Our design for the ‘Swansea Fitted’ Civic Stage aims to activate and animate the public realm of Museum Green in Swansea, Wales and incorporates elements of the city’s industrial heritage. It is one of a series of artworks commissioned for the Swansea Boulevard and Waterfront Connections Public Art Programme.
We designed the ‘Swansea Fitted’ Civic Stage as a flexible platform consisting of three interconnected sections: a façade, a stage and a catwalk, which users can adapt for an endless variety of public programmes. It opens up to the green, inviting activities and events including musical performances, fashion shows, pop-up shops and exchanges. Users can also reconfigure the structure to allow local initiatives and micro-enterprises to occupy a prime urban location usually reserved for large chains and corporations.

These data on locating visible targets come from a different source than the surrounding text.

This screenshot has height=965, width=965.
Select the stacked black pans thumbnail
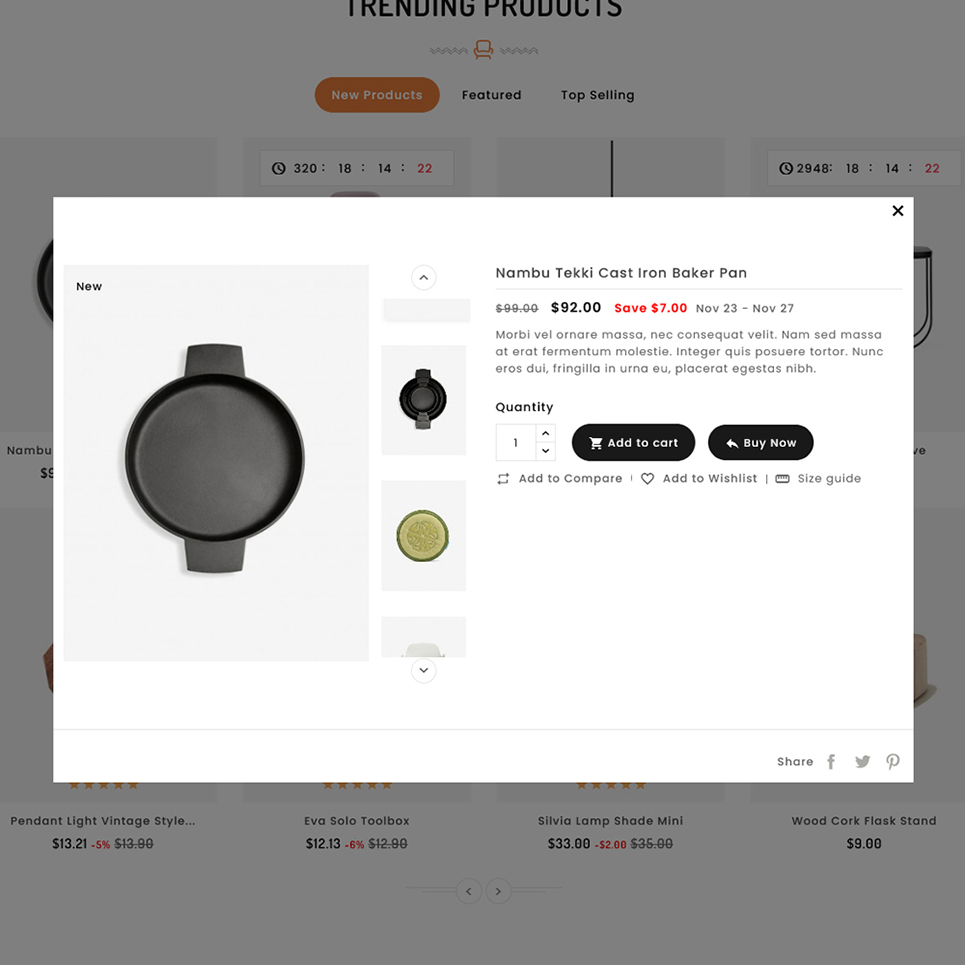click(x=423, y=400)
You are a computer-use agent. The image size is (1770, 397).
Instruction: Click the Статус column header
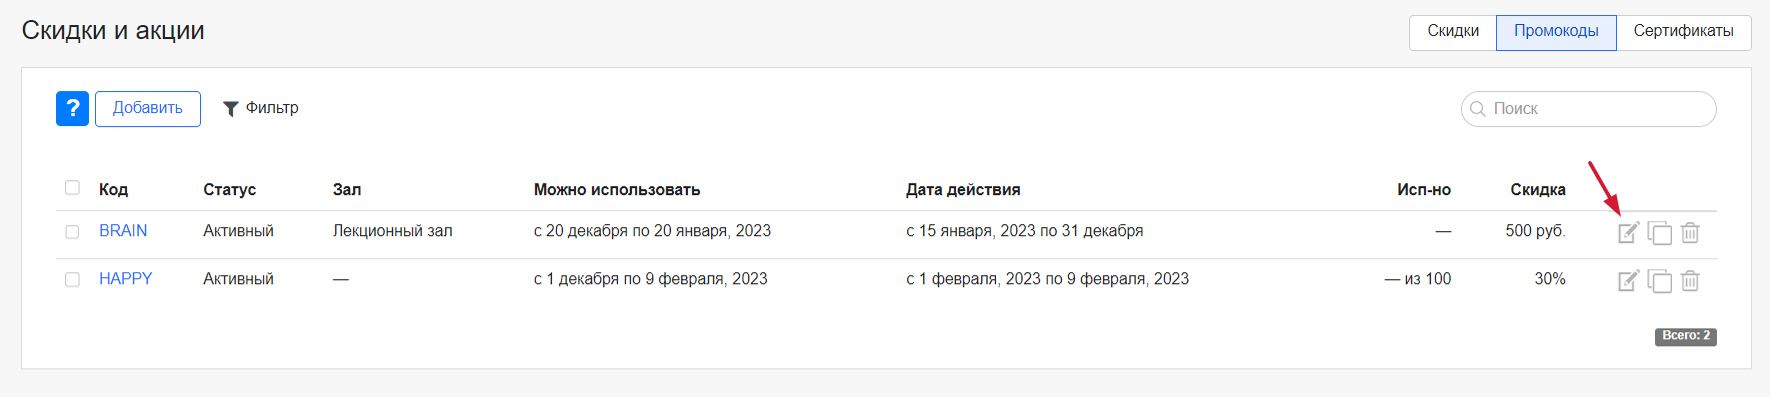point(229,189)
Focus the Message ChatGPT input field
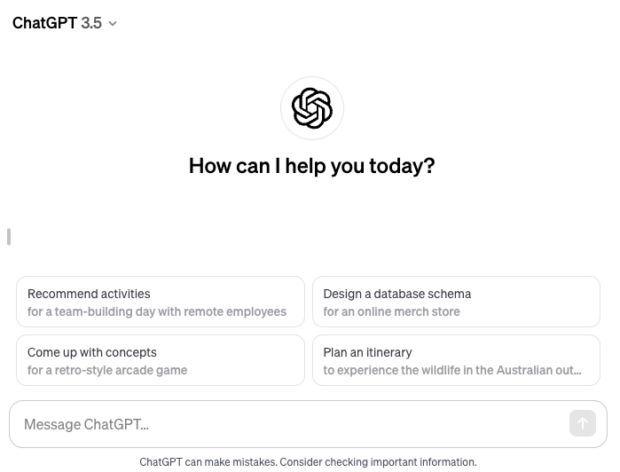The height and width of the screenshot is (472, 620). (290, 424)
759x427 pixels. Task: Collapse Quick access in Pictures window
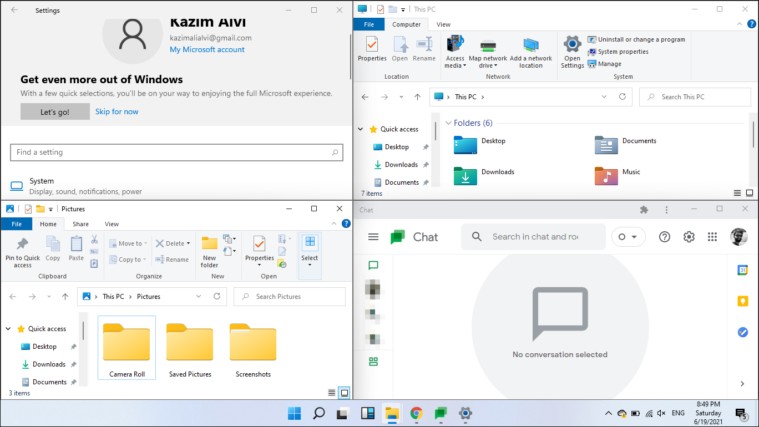click(x=8, y=329)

Our design draws heavily from the area’s history as a centre for international trade. In the 19th century, Swansea was a major hub of copper smelting and production, and became known as ‘Copperopolis’, so we echoed the distinctive trunking in the hulls of copper barque ships in the sloping sides of the Civic Stage. A large proportion of the copper ore came from Valparaiso in Chile – so much so, that in the mid-19th century it was described as a ‘suburb of Swansea’! To pay tribute to this historic maritime trading relationship, we transplanted building fragments from Valparaiso’s townscape in the façade of the Civic Stage. Around the same period, local copper barons would mint their own coins as a way of paying their workforce. Honouring this early form of local currency, the Civic Stage surfaces are richly embellished with coins, each one featuring a unique design contributed by members of local community groups. Depicting local history and stories of the city that only residents could tell, these coins allow the Civic Stage to boast a tangible and permanent connection with the people of Swansea.

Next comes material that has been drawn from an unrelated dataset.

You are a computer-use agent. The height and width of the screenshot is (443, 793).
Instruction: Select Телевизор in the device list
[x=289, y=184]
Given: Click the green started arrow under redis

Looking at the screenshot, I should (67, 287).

Clad in stainless steel sheeting and painted to give a uniformly bright appearance against the surrounding Georgian architecture, the construction techniques also harked back to the area’s boat- and ship-building heritage. The Civic Stage was entirely manufactured in Wales, using local skills and expertise.
“Throughout the design, fabrication and implementation phases, Aberrant showed an understanding of the wider aims and objectives of the Client and worked with the Project Team to ensure that the artwork helped to achieve these. They also took into account the various constraints and considerations that the Council and its partners and funders (including the Wales European Funding Office as part of the Waterfront City regeneration programme, the Arts Council for Wales and private developers) must operate under. Aberrant’s innovative and people-centred approach has ensured that the final artwork meets and exceeds the original brief, has engendered public and stakeholder buy-in, will be delivered on time and within budget and complements Swansea’s cityscape. Therefore, Addo have no hesitation in recommending Aberrant Architecture.”